The initial functions of the board, set out in the Country Roads Act 1912, were:
- to ascertain which roads should be main roads,
- to ascertain the most effective methods of road construction and maintenance,
- to ascertain the deviations in existing roads or new roads which would facilitate communication and improve conditions for traffic.

After an initial investigation by the board, construction guidelines were established and the letting of construction contracts, either directly by the board or by municipal councils, proceeded by about 1915.

The responsibilities of the CRB expanded over time. Responsibility for major roads in Melbourne was shared with the Melbourne and Metropolitan Board of Works, until all road responsibilities were passed to the CRB on 1 July 1974.

At various times other types of roads were proclaimed under legislation and subsequently came within the responsibility of the Country Roads Board. The Development Roads Act 1918 provided for the declaration of 'Developmental Roads', roads which would serve to develop any area of land by providing access to a railway station for primary producers. The Highways and Vehicles Act 1924 provided for the declaration of certain arterial roads as State Highways. The Tourists' Roads Act 1936 provided for the declaration of roads of sufficient interest or roads leading to tourist resorts or attractions as Tourists' Roads. The Country Roads Act 1956 enabled the board to construct by-pass roads which became popularly known as freeways. At the time of its cessation, the CRB was responsible for 23,763 kilometres of road.

==Chairmen==
The first chairman of CRB was William Calder who remained in charge until his death in 1928.

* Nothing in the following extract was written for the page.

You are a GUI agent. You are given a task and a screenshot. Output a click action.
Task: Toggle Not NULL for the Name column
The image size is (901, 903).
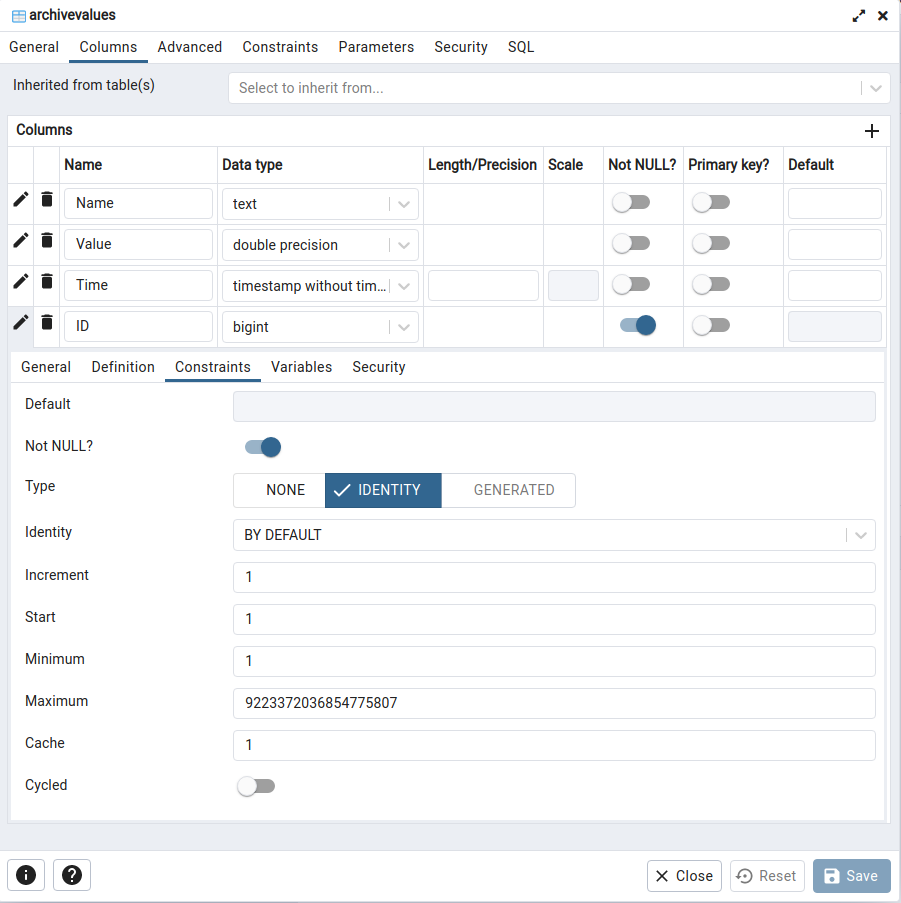tap(631, 203)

Another prominent chairman was Donald Victor Darwin who took over in 1949, and steered the board through a massive post-war expansion program.

==Successor==
The CRB was abolished and succeeded by the Road Construction Authority on 1 July 1983 by operation of the Transport Act 1983. This step occurred as part of a suite of major institutional changes in the Victorian transport portfolio affecting roads, trains and trams and related matters.

The Road Construction Authority was later merged with the Road Traffic Authority on 1 July 1989 to form the Roads Corporation. The Roads Corporation (and its successors) came to operate as VicRoads until July 2019.

==Publication==
In November 1966, the CRB launched CRB News as its in house magazine.